De meerderheid van de deelnemers aan een onderzoek van SD Worx waarbij meer dan 10.000 werknemers in meerdere landen werden ondervraagd, geeft aan liever een lange dan een korte vakantie te hebben om volledig tot rust te komen. Gemiddeld hebben werknemers 17,3 vakantiedagen nodig om de batterij volledig op te laden maar per land zijn er grote verschillen.

Terwijl de Britten ‘slechts’ 8,5 dagen nodig hebben om helemaal tot rust te komen, is dat 11 dagen bij de Italianen en 12,9 dagen bij de Fransen. Nederlanders hebben volgens dit onderzoek gemiddeld 14,1 dagen nodig om te relaxen terwijl dit bij de Belgen 15,6 dagen is en bij de Spanjaarden maar liefst 27,1 dagen. Dat lijkt veel maar de Finnen kunnen er nog een schepje bovenop doen en hebben maar liefst 34,1 dagen nodig om tot rust te komen, meer dan één maand dus.

Gekeken naar vaste vakantieperiodes blijkt dat 42% van de Belgen een jaarlijkse vaste vakantieperiode opneemt, dat is 45% bij de Nederlanders en 39% bij de Spanjaarden. Een jaarlijks terugkerend vakantiepatroon is vooral terug te vinden bij getrouwde en samenwonende werknemers. Bij singles heeft slechts 1 op de 3 een vaste vakantieperiode. 
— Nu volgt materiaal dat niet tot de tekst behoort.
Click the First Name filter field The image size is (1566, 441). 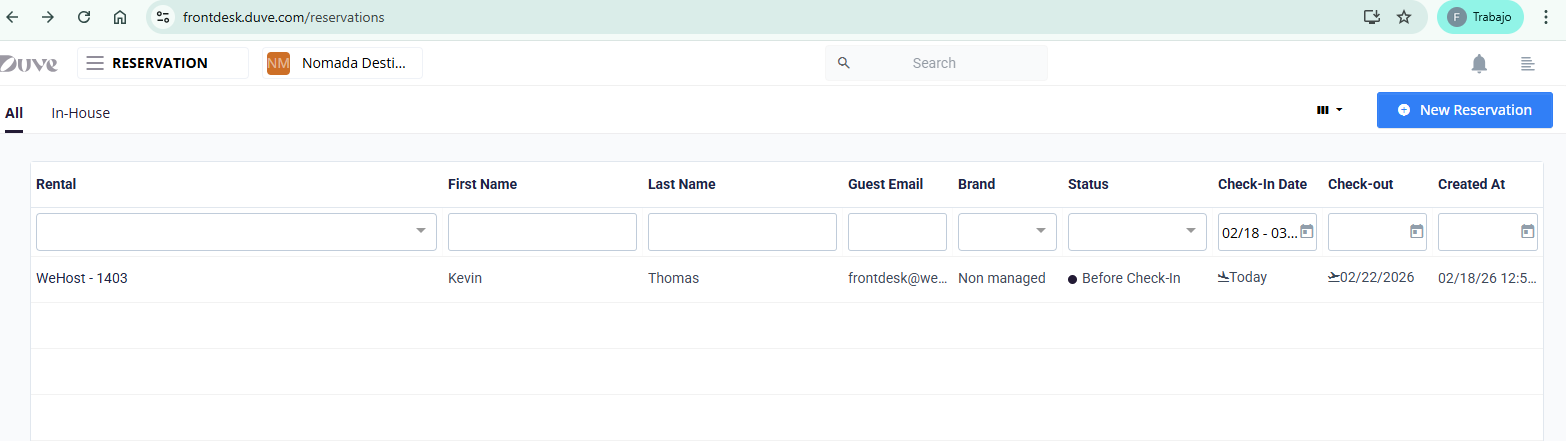pos(542,232)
Opvallend is dat nog eens 40% van de Belgische werknemers bereid is om onbetaald verlof op te nemen wanneer de vakantiedagen op zijn. In Europa is gemiddeld 37% van de werknemers hiertoe bereid. Vooral bij Zweedse (44%), Engelse (43%) en Finse (42%) werknemers zien we dit terugkomen. Voor Spaanse werknemers is die keuze het minst van toepassing (27%).